Enabling access to meaningful occupation as a right is not just treatment but a political endeavour. The purpose of this book is to explore the meaning of politics in relation to occupational therapy and explain how this might be applied to activities of daily living. It draws on the contemporary experience of occupational therapy practitioners and educators as well as political and historical literature to consider how a political understanding may be of value to the profession and its clients.

Occupational therapists have been concerned with problems arising from the social conditions of the people they have been working with, their families and communities throughout the history of the profession (Townsend, 1993 and Wilcock, 2002). Many of the ideas that have informed current perspectives of the profession derive from an understanding of occupation that has its origins in socialist and utopian political philosophies of the 18th and 19th centuries (Wilcock 2001). The legacy of these philosophies has been powerful and includes tyrannies and revolutionary movements that continue to raise strong antipathies (Latey 1972). When using words that have become value-laden, such as ‘social’ and ‘political’, it is important to be clear that this is not a new reductionism (Galheigo 2005). Although occupational therapy may have, over much of its history, considered itself to be ‘apolitical’, politics is something that occurs everywhere, in all aspects of life (Vaneigem, 1983, Tansey, 2000, Van der Eijk, 2001 and Kronenberg and Pollard, 2005b).
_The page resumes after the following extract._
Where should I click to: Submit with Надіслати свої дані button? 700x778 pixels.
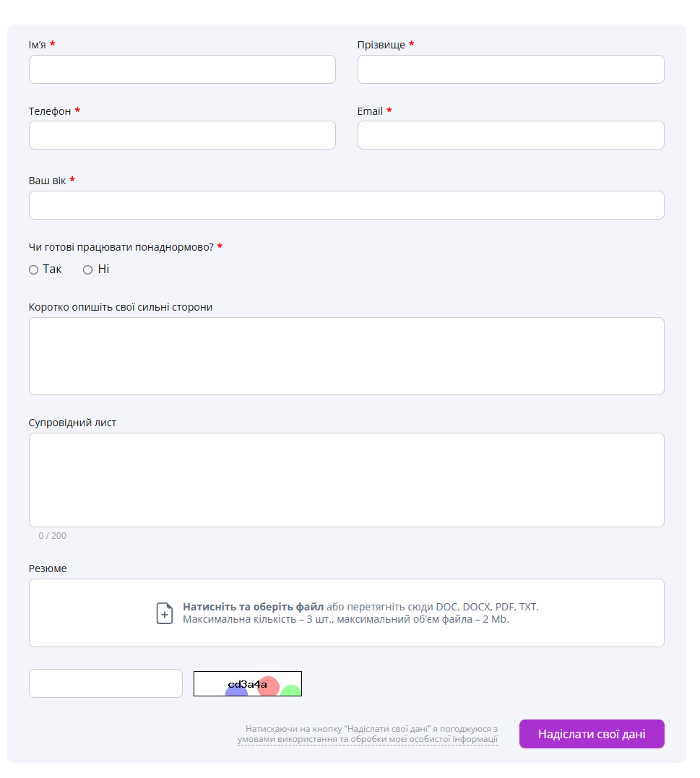[x=592, y=735]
There is a worldwide change in occupational therapists’ perception of their professional objectives. Two examples are the position statements of the World Federation of Occupational Therapists on community-based rehabilitation (2004) and human rights (2006), which gave prominence to the experiences of occupational apartheid, occupational injustice and occupational deprivation. In these, occupational therapists are urged to acknowledge meaningful occupation as a right and critically to explore occupations and disabling situations in their context.

This political consciousness has arisen at a time when many occupational therapists have become concerned about the political nature of the challenges they face in meeting the occupational needs of the people they work with. Occupational therapists have been recognizing extremes of poverty, occupational injustice (Townsend & Wilcock 2004) and occupational apartheid (Cage 2007), even in relatively wealthy states of Europe and North America. Occupational therapists are beginning to recognize the relationship between human occupation, global poverty and disabling conditions, and their professional organizations are attempting to facilitate their members in taking up this new direction (Wilcock, 2002, Pollard et al., 2005, Sanz Victoria and Garcia Rezio 2005, Kronenberg and Pollard, 2006, Lawson Porter & Pollard, 2006a and Lawson Porter & Pollard, 2006b). If occupational therapy is to live up to the holism that is often claimed for it, this entails the development and maintenance of a broad view of human complexity and a living interest in the diversity of cultures (see Chapter 6, Chapter 7 and Chapter 21).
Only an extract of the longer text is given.